Many women are also starting to be more assertive in these situations – especially those who have taken it upon themselves to do additional research or ask more questions.  I am asked every day by pregnant women for advice on how to ‘convince’ their provider that they really are concerned or that a specific symptom is a problem.  Regardless of the situation, a patient should never have to convince a health professional to take their concerns seriously!  Why do we do this?? 

One reason might be the larger narrative that a woman who is asking for special things is considered ‘high maintenance’, ‘demanding’, or yes – ‘bossy’.  Nobody wants to be seen as ‘paranoid’, ‘hysterical’, or ‘a difficult patient’.  In my experience, the most ‘difficult’ patients were the ones who were the most scared, in the most pain, or the most avoided.  It’s true that they may not be the most sick, but we don’t know that if we don’t take them seriously.  Conversely, we often miss those who are the most sick because they are too afraid to say anything.  If we are providing compassionate care, we should be reaching out and encouraging the quiet ones to be more upfront about their symptoms and concerns with us.  AND – we must sit down and really listen to the others about what they are telling us. 

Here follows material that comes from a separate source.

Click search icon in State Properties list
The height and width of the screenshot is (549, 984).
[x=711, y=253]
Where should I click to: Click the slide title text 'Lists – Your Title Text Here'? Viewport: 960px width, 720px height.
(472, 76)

Many providers don’t even realize that they are doing this.  They may ask a question in a way that leads the patient to the ‘correct’ answer.  Or downplay concerns, or tell the patient that if she is still concerned later to come back.  Why would she come back if her concern isn’t legitimate now?  What is going to make the same concern more problematic in a couple of days without impacting the outcome?  Or we think we are being reassuring by telling them that WE aren’t concerned – as if that is more important than what she thinks or feels. 

Another way we do this without realizing it is laughing off their concerns.  A recent Facebook post had an upset woman asking how she should have responded when she went into the Labor and Delivery triage center concerned about her baby’s sudden, frantic, and unusual increase in movement.  She said the nurse literally chuckled and said – ‘in all my years of working, no one has ever come in for too much movement.’  That is not making the patient feel welcome or showing that her concern has been taken seriously.

I have never met someone who was so bored that they decided an evening at the hospital would be a good idea.  If a pregnant woman comes in for a reason, it is only because she is that concerned.  That should never be laughed at. 

The nurse in the above scenario then went on to say – ‘I guess we can go ahead and check it out since we’re not busy.’  Any of us would feel silly and bothersome with that type of response.  What would have happened if they were busy?  This mother is worried about the health of her baby, but the nurse is giving the impression that she’s more worried about how much she has to do before going home. 

These types of stories are far too common.  We hear them every day from all across the US.  They need to stop

The first step is to be aware.  The process of self-awareness isn’t fun or easy – but it is vital to growth as a human being and a professional. 

It can start small.  That is how the providers started after attending the Summit.  They had to first acknowledge that they could do better, and then have the strength to act on it.  But it’s now bigger because they realized it wasn’t as bad as they thought it would be!  That gave them the courage to try more.  And it gives them the courage to share their thoughts and experiences with their colleagues – who will hopefully be able to do the same. 

baby steps to big dreams

It can be overwhelming to dream of ending preventable stillbirth and neonatal death.  But we start by making these small, simple steps.  And that is something we can all do.  I urge you to take the challenge.